* _WORK TO BE COMPLETED_
Write out exactly the lines from the one containing "Where should I click to: Minimize" through the last line of the records below, and no others.

╔══

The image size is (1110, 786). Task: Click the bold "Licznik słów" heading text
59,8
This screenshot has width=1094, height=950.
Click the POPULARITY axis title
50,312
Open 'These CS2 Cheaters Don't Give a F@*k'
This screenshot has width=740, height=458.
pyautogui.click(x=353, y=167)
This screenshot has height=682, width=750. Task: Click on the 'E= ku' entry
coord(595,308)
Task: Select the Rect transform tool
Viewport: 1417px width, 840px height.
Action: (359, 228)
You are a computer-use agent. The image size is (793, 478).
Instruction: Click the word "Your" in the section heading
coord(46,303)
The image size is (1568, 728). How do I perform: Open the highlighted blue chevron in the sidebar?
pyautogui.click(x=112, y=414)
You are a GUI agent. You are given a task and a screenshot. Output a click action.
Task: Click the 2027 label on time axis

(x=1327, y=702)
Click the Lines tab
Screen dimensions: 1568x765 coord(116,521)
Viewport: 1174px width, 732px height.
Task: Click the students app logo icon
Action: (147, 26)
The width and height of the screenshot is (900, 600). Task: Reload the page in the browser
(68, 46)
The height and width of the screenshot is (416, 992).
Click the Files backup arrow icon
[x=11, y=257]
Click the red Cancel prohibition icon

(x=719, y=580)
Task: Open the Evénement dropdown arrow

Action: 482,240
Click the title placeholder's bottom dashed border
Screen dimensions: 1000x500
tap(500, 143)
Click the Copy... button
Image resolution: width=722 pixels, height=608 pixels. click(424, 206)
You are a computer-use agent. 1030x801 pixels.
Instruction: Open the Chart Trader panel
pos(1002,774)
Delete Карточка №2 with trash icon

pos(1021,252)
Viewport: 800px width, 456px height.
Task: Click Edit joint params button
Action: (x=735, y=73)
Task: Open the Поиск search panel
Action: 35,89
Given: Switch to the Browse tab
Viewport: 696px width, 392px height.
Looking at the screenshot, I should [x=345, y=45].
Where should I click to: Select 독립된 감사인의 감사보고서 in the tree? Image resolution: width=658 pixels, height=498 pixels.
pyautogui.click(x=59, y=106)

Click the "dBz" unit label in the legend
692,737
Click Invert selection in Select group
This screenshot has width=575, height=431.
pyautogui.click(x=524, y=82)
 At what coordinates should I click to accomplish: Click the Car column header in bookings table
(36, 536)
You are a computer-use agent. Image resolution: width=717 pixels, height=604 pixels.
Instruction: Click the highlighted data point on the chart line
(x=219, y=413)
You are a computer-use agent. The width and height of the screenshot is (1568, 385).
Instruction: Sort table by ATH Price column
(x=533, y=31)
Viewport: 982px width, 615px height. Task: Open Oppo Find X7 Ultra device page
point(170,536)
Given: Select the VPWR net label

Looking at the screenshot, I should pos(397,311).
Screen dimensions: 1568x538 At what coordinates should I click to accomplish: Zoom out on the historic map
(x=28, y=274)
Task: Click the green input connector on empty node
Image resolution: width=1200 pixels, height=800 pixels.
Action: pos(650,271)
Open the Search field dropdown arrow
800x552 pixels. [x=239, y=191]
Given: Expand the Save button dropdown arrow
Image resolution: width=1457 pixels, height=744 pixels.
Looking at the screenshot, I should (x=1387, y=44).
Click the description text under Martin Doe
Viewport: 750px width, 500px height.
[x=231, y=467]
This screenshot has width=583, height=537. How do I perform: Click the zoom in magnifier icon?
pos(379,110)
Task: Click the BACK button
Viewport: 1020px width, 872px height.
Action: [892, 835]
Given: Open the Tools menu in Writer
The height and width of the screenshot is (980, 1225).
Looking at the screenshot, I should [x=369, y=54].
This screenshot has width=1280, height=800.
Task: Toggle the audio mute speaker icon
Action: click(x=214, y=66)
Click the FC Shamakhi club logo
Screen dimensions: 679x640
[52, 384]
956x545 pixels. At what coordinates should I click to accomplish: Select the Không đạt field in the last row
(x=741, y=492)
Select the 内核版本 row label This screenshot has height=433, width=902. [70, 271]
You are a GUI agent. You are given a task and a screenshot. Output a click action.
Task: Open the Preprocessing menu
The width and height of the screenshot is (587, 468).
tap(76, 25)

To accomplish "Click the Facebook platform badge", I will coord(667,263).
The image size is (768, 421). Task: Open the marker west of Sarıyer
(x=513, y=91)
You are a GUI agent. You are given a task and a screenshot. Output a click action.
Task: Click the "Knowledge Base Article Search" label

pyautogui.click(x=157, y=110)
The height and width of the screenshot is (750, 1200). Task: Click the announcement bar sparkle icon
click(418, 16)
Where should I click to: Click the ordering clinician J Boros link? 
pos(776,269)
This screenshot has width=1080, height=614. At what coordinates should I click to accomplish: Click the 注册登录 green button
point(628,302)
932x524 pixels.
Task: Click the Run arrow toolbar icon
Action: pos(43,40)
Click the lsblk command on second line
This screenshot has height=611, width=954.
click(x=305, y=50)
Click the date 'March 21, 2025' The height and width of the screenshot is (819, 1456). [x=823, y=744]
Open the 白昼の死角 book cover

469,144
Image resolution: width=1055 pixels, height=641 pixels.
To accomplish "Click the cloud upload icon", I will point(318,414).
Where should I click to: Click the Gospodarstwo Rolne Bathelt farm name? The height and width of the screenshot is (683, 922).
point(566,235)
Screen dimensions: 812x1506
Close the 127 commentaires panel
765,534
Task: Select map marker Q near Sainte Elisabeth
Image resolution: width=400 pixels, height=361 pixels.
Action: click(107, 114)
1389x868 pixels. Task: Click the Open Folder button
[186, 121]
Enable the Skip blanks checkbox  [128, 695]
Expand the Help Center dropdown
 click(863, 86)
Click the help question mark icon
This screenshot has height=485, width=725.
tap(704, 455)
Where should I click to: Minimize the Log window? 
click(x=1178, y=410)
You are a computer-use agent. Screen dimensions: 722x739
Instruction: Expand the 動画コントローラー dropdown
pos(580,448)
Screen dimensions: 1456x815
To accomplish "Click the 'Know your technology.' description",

╚══

* _RESPONSE TO THE EXERCISE_
Where should I click to: Minimize the Log window? 
click(x=1178, y=410)
You are a computer-use agent. Screen dimensions: 722x739
Instruction: Expand the 動画コントローラー dropdown
pos(580,448)
Screen dimensions: 1456x815
To accomplish "Click the 'Know your technology.' description",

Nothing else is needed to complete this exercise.